Report every line of the records that includes the word "computer".

Stored dataset items
********************
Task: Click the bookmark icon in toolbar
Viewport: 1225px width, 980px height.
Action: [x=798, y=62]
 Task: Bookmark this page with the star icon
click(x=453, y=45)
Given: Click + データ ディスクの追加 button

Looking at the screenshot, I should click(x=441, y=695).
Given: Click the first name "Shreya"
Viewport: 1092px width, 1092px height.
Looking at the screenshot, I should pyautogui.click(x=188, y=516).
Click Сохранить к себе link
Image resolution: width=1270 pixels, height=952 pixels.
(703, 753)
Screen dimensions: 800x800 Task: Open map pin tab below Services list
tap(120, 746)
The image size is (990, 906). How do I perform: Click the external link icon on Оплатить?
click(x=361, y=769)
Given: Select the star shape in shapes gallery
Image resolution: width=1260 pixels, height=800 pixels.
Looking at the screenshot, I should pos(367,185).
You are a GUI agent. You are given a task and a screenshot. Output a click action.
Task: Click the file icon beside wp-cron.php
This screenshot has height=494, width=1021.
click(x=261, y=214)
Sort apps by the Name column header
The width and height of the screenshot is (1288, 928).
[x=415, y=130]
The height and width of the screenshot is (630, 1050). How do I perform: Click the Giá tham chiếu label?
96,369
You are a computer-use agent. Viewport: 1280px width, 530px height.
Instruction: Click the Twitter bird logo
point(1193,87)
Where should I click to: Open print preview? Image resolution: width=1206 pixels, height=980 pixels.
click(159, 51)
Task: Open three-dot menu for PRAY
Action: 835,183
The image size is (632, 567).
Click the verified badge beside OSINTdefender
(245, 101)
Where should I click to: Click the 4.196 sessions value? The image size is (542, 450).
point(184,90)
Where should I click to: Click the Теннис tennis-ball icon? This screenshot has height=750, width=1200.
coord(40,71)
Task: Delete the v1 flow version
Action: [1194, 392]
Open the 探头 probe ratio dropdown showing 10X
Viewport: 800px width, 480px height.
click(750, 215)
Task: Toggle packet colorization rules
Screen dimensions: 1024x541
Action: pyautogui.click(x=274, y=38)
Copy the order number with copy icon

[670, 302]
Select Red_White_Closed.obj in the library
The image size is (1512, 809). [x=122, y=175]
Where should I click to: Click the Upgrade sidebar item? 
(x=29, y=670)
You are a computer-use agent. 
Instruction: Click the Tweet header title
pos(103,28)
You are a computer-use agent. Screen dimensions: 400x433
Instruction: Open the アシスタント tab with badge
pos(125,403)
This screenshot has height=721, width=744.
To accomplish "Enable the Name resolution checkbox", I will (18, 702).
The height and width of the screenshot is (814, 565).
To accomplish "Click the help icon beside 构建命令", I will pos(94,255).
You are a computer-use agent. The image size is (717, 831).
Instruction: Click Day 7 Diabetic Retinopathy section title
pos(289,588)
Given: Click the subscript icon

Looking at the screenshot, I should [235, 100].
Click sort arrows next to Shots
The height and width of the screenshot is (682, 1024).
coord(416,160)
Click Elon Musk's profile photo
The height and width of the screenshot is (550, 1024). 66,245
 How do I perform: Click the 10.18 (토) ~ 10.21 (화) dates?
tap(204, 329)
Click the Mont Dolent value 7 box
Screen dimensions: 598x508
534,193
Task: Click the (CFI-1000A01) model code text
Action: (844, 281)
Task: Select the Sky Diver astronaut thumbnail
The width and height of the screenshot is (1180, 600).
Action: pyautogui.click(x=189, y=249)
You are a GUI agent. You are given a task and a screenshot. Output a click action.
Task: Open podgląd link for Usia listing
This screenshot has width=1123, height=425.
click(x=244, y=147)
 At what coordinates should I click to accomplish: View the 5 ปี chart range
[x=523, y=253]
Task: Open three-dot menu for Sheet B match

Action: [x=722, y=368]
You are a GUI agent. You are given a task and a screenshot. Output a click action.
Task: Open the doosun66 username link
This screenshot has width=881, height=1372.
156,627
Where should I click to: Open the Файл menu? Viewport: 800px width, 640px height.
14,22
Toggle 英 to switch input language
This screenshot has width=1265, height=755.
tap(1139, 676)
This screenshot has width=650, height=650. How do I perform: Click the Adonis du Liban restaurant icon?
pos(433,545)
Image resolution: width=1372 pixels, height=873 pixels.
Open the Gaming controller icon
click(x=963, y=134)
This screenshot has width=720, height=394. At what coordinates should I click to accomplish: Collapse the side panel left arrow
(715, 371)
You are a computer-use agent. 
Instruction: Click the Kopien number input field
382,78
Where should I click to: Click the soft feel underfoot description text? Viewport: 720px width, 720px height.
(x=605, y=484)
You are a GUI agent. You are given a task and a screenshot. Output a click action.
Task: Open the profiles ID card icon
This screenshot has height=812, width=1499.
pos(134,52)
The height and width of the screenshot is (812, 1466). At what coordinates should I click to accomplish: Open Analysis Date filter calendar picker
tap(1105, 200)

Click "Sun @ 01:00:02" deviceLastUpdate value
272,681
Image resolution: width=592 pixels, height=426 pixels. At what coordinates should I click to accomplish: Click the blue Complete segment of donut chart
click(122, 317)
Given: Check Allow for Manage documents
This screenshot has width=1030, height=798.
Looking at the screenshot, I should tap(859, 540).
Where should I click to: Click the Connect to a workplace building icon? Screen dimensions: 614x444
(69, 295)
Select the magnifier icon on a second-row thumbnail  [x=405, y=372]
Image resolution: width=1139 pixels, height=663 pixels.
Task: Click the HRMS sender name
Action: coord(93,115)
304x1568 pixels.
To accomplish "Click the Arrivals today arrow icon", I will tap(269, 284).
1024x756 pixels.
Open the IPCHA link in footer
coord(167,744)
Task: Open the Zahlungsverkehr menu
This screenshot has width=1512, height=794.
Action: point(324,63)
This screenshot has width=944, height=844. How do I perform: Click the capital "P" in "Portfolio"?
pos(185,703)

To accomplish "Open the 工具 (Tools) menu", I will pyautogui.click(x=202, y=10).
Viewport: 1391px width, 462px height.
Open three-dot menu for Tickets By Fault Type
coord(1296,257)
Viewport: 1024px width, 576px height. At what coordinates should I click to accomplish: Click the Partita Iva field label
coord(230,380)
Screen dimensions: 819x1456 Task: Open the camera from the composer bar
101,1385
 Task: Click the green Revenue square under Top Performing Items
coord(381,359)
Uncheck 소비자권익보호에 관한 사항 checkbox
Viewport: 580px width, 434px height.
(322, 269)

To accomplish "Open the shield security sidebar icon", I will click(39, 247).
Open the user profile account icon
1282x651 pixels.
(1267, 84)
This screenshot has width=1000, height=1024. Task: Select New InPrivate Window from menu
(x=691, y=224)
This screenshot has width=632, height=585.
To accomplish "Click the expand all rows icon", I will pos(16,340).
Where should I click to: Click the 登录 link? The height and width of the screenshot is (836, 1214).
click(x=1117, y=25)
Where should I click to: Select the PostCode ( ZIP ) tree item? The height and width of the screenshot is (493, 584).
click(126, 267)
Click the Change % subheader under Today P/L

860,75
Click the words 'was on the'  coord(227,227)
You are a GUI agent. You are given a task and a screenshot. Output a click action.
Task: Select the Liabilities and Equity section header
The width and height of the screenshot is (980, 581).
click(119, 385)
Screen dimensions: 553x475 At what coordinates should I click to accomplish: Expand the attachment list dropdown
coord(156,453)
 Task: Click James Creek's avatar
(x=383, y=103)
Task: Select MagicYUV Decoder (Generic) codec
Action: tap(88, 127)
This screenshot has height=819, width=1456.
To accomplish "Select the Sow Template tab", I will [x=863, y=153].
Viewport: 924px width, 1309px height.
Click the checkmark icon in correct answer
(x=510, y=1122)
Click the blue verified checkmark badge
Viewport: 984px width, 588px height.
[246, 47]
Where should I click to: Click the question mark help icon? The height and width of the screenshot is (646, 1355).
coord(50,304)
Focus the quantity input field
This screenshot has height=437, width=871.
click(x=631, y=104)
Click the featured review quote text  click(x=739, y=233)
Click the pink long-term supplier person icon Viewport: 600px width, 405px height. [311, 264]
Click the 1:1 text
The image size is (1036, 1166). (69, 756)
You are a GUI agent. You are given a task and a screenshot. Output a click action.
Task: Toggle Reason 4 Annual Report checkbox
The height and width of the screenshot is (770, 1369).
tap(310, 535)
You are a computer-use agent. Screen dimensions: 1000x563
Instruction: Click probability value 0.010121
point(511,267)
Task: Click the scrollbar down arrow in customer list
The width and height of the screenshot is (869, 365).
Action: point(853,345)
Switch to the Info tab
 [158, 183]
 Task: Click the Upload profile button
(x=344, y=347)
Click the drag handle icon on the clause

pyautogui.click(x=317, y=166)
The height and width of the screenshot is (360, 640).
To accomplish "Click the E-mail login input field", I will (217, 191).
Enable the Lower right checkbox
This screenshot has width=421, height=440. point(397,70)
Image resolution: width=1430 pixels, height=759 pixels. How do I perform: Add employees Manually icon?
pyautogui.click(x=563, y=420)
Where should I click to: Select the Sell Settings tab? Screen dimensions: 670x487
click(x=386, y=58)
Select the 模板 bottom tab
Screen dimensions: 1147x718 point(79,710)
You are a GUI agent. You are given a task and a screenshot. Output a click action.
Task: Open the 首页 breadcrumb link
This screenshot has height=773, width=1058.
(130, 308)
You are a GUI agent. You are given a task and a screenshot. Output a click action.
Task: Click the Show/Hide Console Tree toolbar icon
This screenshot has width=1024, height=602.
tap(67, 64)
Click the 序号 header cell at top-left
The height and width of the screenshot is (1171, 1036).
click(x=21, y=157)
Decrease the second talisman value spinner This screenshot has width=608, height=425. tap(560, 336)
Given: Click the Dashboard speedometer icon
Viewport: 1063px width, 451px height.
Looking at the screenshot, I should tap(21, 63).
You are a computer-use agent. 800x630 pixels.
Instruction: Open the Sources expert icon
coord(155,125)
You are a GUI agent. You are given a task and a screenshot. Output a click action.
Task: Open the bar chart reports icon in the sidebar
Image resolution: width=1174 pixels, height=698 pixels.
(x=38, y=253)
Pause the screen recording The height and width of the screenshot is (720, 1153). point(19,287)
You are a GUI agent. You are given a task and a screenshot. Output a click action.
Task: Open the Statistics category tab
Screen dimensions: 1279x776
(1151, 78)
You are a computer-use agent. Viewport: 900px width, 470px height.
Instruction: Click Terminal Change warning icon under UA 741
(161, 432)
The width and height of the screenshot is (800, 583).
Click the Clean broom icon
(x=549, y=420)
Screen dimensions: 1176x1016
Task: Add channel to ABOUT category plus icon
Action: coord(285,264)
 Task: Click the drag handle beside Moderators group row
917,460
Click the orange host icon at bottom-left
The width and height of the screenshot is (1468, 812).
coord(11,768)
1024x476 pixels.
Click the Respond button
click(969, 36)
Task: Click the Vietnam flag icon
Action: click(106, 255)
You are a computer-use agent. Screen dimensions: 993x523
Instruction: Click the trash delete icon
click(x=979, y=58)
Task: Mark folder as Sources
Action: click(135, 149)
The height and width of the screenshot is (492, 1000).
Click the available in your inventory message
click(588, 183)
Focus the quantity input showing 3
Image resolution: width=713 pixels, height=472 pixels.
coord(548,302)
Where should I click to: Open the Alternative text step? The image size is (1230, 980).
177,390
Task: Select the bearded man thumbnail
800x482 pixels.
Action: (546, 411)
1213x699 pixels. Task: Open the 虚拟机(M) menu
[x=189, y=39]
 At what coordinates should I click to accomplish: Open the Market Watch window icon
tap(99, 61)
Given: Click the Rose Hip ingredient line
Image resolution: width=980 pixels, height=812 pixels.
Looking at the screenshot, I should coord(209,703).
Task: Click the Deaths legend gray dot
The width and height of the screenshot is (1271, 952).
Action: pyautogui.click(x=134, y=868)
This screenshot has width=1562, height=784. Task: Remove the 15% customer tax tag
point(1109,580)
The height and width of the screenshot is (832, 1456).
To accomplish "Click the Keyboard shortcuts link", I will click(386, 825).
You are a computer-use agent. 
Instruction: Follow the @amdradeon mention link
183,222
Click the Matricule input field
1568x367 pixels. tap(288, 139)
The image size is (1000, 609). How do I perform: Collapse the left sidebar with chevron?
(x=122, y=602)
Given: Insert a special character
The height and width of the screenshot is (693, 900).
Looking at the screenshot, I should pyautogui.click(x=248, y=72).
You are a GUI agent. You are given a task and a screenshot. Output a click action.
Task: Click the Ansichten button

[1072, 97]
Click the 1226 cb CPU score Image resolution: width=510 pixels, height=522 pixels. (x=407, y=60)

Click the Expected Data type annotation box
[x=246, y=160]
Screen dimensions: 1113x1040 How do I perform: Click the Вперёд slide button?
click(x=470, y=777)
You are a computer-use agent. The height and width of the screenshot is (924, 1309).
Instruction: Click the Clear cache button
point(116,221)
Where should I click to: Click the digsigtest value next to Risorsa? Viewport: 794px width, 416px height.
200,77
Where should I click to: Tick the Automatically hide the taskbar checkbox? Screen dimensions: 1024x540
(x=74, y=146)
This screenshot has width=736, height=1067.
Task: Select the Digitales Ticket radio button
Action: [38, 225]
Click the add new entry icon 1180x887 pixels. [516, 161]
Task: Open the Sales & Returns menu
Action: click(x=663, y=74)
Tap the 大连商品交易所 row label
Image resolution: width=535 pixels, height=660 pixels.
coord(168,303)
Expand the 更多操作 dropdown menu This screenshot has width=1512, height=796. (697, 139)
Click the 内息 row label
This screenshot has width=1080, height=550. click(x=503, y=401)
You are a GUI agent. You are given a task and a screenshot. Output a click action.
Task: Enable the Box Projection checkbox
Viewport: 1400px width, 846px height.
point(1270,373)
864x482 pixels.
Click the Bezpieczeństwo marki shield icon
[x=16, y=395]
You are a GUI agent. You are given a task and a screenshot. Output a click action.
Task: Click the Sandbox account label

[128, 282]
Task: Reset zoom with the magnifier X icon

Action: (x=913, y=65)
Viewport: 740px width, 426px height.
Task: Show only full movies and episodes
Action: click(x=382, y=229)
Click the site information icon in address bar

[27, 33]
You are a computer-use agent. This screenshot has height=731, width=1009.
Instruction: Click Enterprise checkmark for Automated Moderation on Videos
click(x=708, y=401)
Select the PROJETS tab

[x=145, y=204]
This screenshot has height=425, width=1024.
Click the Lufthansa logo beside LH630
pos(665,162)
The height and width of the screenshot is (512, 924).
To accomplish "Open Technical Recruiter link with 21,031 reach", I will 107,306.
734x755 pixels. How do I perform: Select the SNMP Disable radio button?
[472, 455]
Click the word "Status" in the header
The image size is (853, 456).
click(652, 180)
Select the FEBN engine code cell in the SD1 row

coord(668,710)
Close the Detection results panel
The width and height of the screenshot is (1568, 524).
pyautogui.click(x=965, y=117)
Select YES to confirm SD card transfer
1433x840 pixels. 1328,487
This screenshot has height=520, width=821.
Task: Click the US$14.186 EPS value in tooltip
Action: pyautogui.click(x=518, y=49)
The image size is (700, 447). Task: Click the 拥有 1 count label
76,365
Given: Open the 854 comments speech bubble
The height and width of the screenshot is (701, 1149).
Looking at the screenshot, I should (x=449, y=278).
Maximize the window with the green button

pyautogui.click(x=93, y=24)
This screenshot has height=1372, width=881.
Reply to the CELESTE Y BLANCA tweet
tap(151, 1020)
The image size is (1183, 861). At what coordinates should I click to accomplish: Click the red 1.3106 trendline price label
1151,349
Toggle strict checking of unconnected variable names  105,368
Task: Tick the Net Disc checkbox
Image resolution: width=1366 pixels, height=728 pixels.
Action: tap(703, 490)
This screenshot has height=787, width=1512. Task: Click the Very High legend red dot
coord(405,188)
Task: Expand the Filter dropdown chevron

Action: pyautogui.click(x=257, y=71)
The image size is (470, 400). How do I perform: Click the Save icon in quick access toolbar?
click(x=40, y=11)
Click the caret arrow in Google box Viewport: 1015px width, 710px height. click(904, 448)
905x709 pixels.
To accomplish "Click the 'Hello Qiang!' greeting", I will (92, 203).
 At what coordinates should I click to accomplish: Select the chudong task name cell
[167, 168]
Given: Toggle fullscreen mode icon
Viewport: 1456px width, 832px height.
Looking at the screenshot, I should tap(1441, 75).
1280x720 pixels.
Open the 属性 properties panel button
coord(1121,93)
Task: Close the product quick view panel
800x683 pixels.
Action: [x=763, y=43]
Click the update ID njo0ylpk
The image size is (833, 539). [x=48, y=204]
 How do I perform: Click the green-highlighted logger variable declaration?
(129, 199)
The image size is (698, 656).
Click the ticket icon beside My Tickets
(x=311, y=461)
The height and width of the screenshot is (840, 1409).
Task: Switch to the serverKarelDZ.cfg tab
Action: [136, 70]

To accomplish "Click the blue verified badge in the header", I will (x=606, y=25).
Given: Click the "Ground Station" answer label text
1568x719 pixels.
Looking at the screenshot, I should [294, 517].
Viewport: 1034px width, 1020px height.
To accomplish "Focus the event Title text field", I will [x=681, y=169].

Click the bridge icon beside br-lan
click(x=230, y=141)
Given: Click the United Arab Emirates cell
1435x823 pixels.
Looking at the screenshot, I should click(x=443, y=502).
********************
* [Expected answer]:
You are a computer-use agent. Viewport: 1280px width, 530px height.
You are a computer-use agent. 
You are a computer-use agent. Screen dimensions: 400x433
You are a computer-use agent. The image size is (717, 831).
You are a computer-use agent. 
You are a computer-use agent. Screen dimensions: 1000x563
You are a computer-use agent. 800x630 pixels.
You are a computer-use agent. Viewport: 900px width, 470px height.
You are a computer-use agent. Screen dimensions: 993x523
You are a computer-use agent. 
You are a computer-use agent. The height and width of the screenshot is (924, 1309).
You are a computer-use agent. This screenshot has height=731, width=1009.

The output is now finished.